Although it’s unlikely that the millions of women who read their work did so explicitly as a political act, many evangelical women would develop their own fierce partisan allegiances in alignment with the gender identities they advanced. Motivated to defend “traditional” femininity and masculinity, evangelical women would play a critical role in the grassroots activism that launched the Religious Right.

Chapter Three

            As evangelicals began to mobilize as a partisan political force, they did so by rallying to defend “family values.” But family values politics was never about protecting the well-being of families generally… {they} involved the enforcement of women’s sexual and social subordination in the domestic realm and the promotion of American militarism on the national stage.

Chapter Five

            I remember in 2016 being blindsided by evangelical embrace of Trump. But if nothing else, Du Mez makes very clear that the election of Donald Trump was anything but an anomaly. Given the history of evangelicalism, it was inevitable. For fifty years, evangelicals had idolized a certain type of man both in real life and in the movies: Teddy Roosevelt, Generals Patton and MacArthur, John Wayne, Pat Boone, Braveheart, Ronald Reagan– rough, tough, rugged white men, who didn’t always play by the rules, who fought hard and used violence as a means to their (perceived) noble ends, who brought order and quelled the “savages” (non-white men), and who believed that America and American ideals were always right, always good.

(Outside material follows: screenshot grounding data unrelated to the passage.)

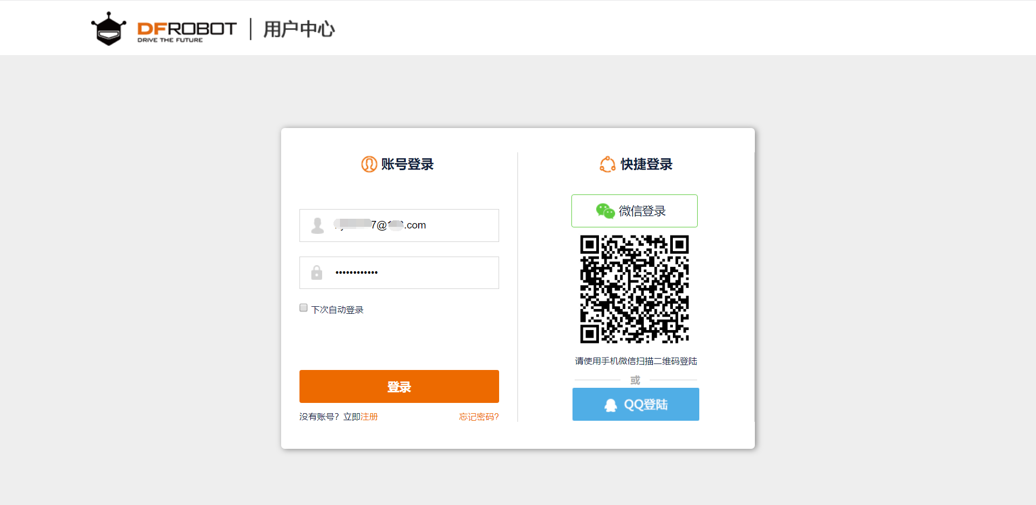Click the 下次自动登录 label text
The width and height of the screenshot is (1036, 505).
point(337,309)
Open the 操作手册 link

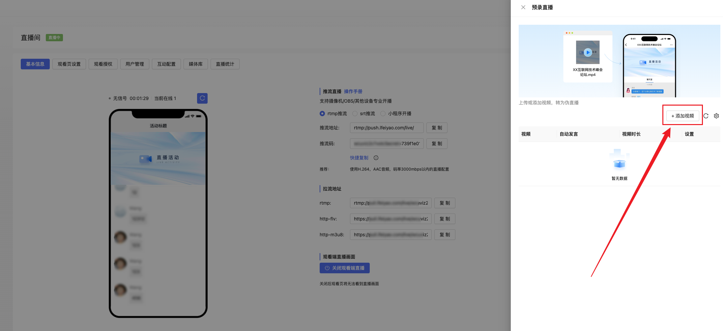(353, 91)
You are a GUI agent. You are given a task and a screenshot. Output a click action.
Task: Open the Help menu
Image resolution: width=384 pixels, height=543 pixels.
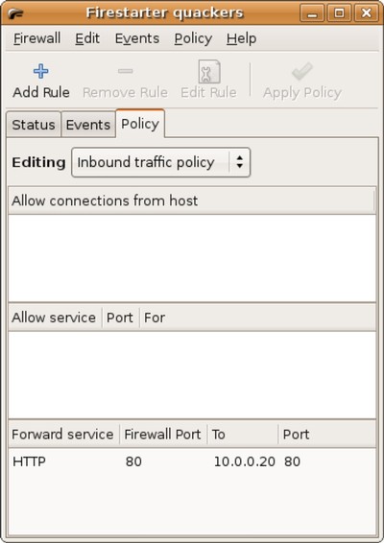(x=242, y=38)
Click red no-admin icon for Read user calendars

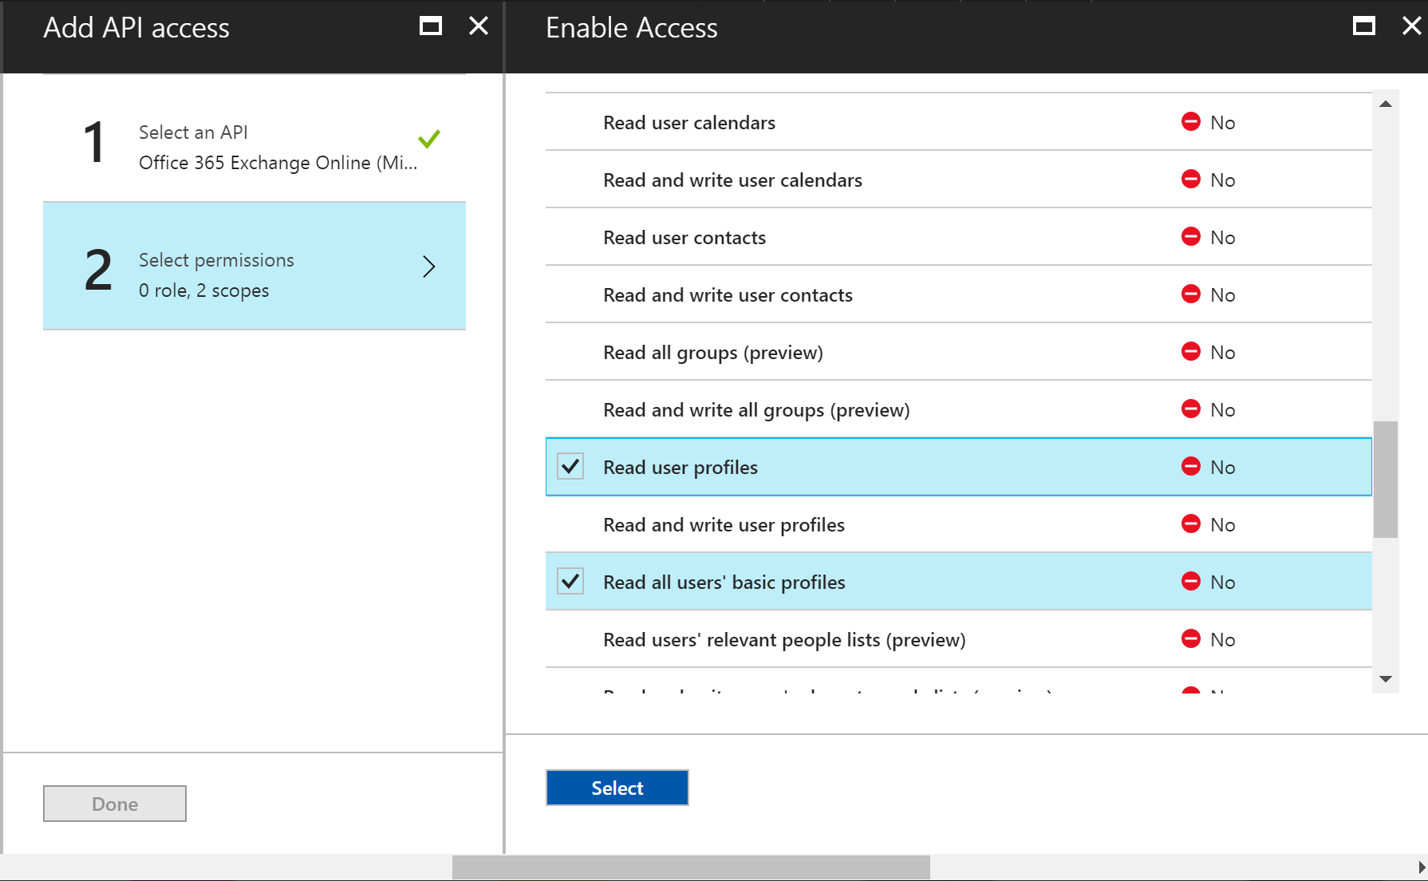point(1190,122)
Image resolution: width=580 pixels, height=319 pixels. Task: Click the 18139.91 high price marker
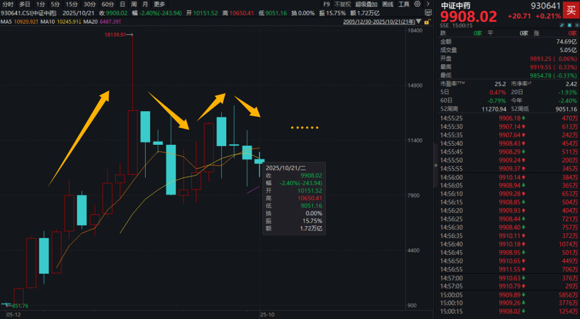click(x=115, y=35)
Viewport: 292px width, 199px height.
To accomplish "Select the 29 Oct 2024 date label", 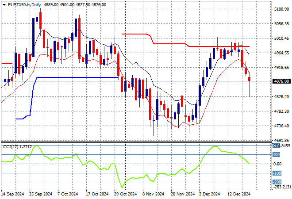I will [x=125, y=194].
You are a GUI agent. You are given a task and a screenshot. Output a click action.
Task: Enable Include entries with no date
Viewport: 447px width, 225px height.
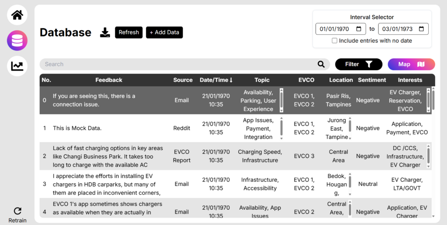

Evangelicals were looking for a protector, an aggressive, heroic, manly man, someone who wasn’t restrained by political correctness or feminine virtues, someone who would break the rules for the right cause… no other candidate could measure up to Donald Trump when it came to flaunting an aggressive, militant masculinity.

Chapter Fifteen

They had created a kick-ass Jesus, a warrior-king, and they wanted their president to be his earthly embodiment, striking terror in the hearts of their enemies, preserving the white Christian patriarch’s sacred place as the head of the family and society, keeping the “others” firmly in their subordinate place.

Reading Jesus and John Wayne was, for me, a surreal experience. It’s the kind of book I wish so many people would read, but unfortunately the ones who need it most are the least likely to do so. I’m sure there will be evangelical influencers who will read it only to try to discredit and deny the contents. Du Mez’ careful research and meticulous notes will be overlooked in favor of smearing her as yet another “godless liberal” seeking to bring down true American Christianity.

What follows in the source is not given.